Scans <a> tags for feed links using two strategies:

  1. URI matching — Checks if href contains common feed paths like /feed, /rss.xml.
  2. Label matching — Checks if link text contains words like "RSS", "Feed", "Subscribe".
html
<!-- Matched by URI -->
<a href="/feed.xml">XML</a>

<!-- Matched by label -->
<a href="/subscribe">RSS Feed</a>

Configuration

Feedscout comes with reasonable defaults, but you can customize how HTML is parsed if needed.
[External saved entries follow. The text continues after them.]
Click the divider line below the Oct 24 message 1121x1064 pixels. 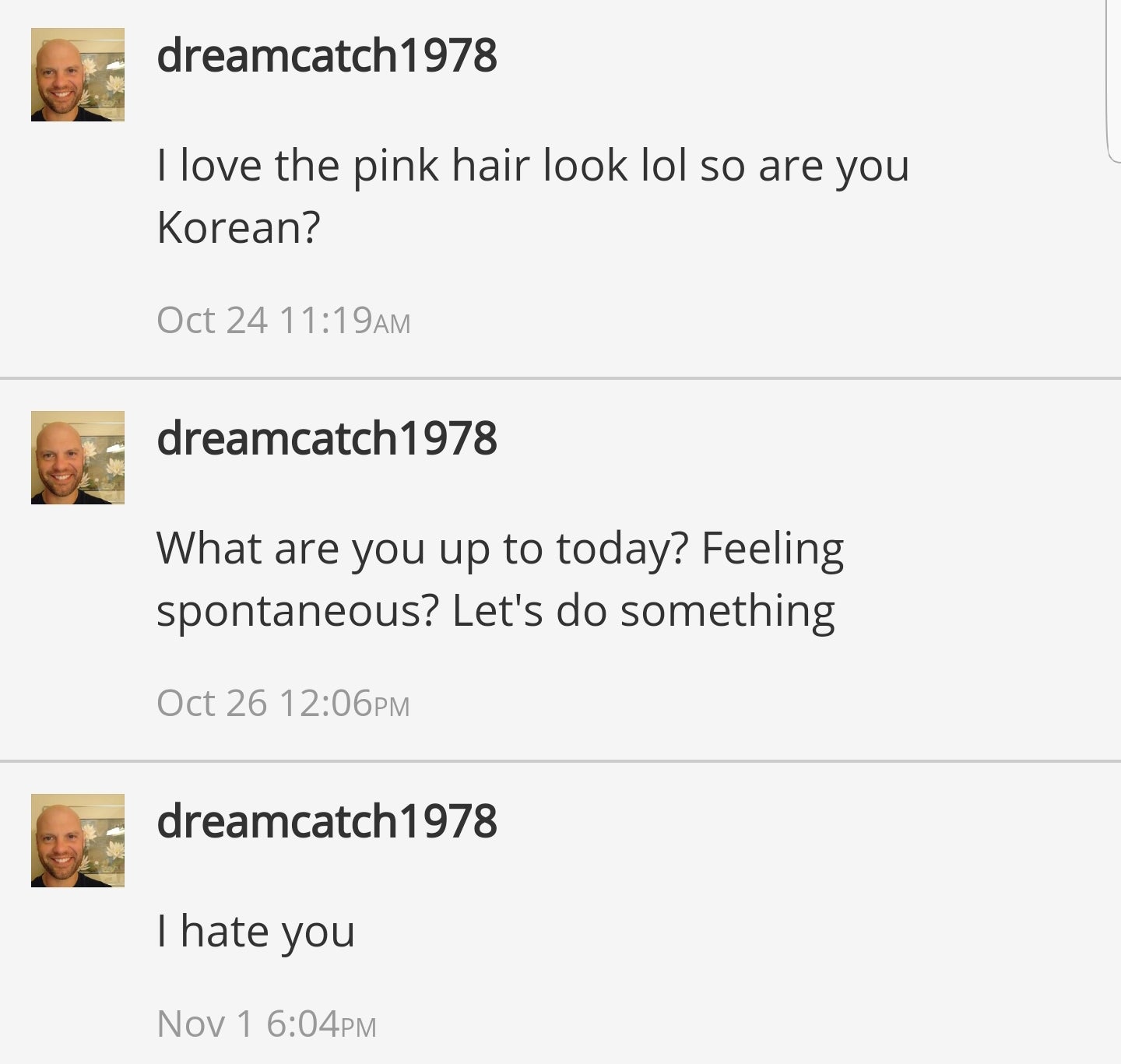560,378
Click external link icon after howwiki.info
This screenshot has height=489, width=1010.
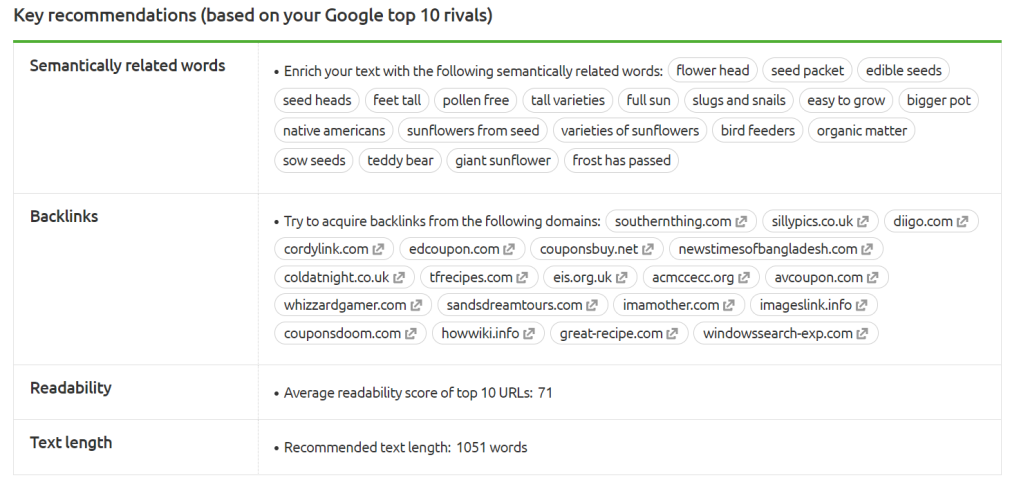point(528,333)
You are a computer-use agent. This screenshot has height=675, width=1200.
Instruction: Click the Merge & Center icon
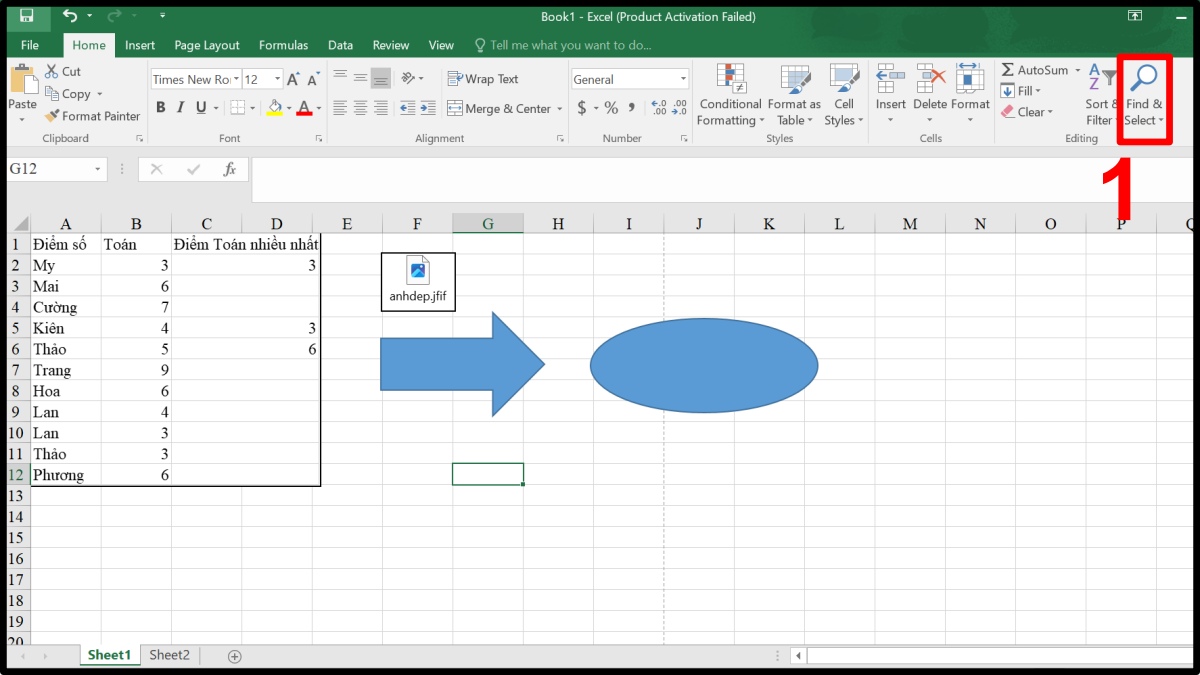455,109

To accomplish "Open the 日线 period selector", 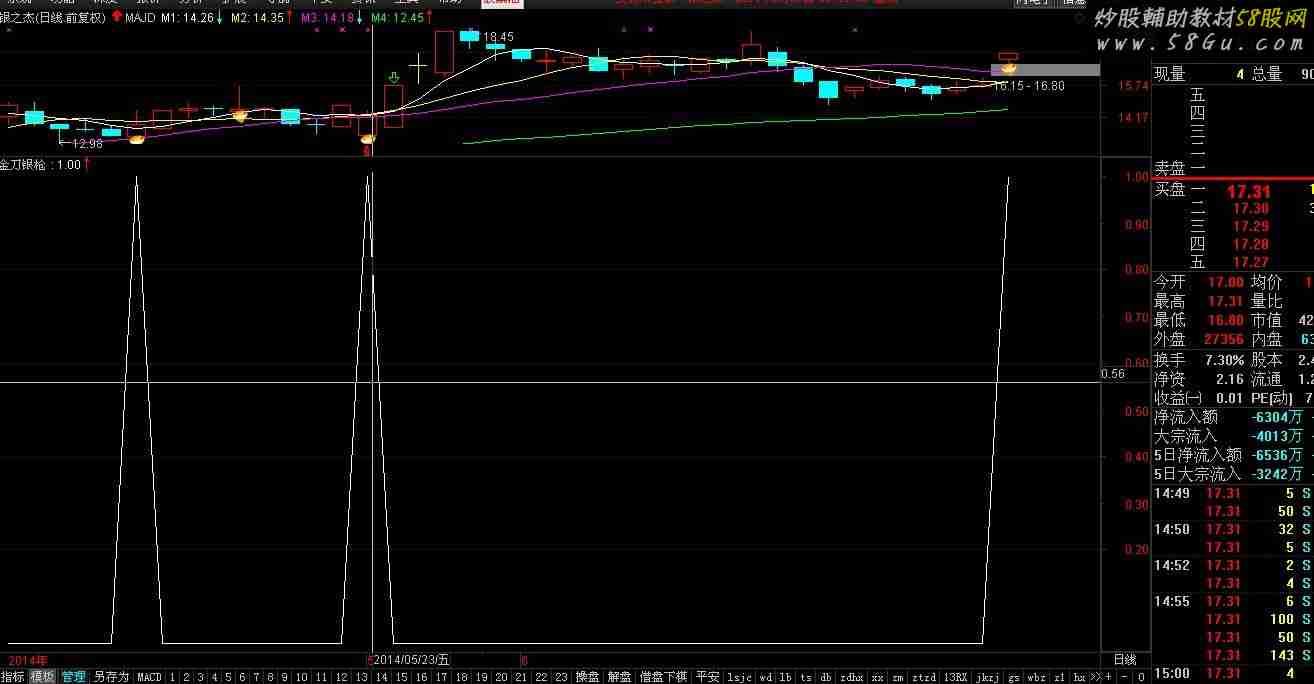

Control which <link> elements are matched:

typescript
import { mimeTypes } from 'feedscout/feeds'

const feeds = await discoverFeeds(url, {
  methods: {
    html: {
      linkSelectors: [
        { rel: 'alternate', types: mimeTypes },
        { rel: 'feed' },
      ],
    },
  },
})

Anchor URIs

Specify URI patterns to match in anchor href attributes:

typescript
const feeds = await discoverFeeds(url, {
  methods: {
    html: {
      anchorUris: ['/feed', '/rss', '/atom', '/rss.xml', '/feed.xml'],
    },
  },
})

Anchor Labels

Specify text patterns to match in anchor content:

typescript
const feeds = await discoverFeeds(url, {
  methods: {
    html: {
      anchorLabels: ['rss', 'feed', 'atom', 'subscribe'],
    },
  },
})

Ignored URIs

Exclude certain URI patterns from anchor matching:

typescript
const feeds = await discoverFeeds(url, {
  methods: {
    html: {
      anchorIgnoredUris: ['wp-json/oembed/', 'wp-json/wp/'],
    },
  },
})

Default Values

You can import the default HTML options:

typescript
import { defaultHtmlOptions } from 'feedscout/feeds'

The defaults include comprehensive anchor URIs and common feed-related labels. You can also import individual pieces:

typescript
import {
  linkSelectors,
  anchorLabels,
  urisComprehensive,
  ignoredUris,
} from 'feedscout/feeds'

Using Directly

You can use the HTML discovery function directly to get URIs without validation:

typescript
import { discoverUrisFromHtml } from 'feedscout/methods'

const uris = discoverUrisFromHtml(htmlContent, {
  baseUrl: 'https://example.com',
  linkSelectors: [{ rel: 'alternate', types: ['application/rss+xml'] }],
  anchorUris: ['/feed'],
  anchorLabels: ['rss'],
  anchorIgnoredUris: [],
})

// [
//   'https://example.com/feed.xml',
//   'https://example.com/rss',
// ]